**What the exercise asks:** Using the records that follow, copy every line containing the word "will".

**Data:**
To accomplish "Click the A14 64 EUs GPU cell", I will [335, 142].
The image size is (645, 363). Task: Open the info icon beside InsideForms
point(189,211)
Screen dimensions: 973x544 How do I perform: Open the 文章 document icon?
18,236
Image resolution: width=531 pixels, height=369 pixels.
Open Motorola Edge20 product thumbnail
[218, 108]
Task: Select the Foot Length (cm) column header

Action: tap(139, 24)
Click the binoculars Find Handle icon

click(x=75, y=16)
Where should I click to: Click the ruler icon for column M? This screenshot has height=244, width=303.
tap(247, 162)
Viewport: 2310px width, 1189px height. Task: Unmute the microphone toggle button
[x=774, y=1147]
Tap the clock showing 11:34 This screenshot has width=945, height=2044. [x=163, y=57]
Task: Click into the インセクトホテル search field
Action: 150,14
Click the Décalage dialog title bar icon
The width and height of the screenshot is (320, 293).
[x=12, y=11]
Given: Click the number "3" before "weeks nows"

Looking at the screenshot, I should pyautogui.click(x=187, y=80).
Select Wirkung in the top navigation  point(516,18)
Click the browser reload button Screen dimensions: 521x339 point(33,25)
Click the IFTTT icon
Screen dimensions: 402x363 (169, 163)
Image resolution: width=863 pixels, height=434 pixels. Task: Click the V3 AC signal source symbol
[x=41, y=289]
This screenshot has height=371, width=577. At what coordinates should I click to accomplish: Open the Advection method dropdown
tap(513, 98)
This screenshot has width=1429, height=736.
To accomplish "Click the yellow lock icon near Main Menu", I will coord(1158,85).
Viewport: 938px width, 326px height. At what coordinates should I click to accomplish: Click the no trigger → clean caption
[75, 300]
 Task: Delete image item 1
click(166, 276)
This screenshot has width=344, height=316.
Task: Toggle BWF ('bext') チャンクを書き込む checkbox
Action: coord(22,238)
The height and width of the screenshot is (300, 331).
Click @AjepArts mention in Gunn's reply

**Response:**
To accomplish "Click the A14 64 EUs GPU cell", I will [335, 142].
To accomplish "Click the yellow lock icon near Main Menu", I will coord(1158,85).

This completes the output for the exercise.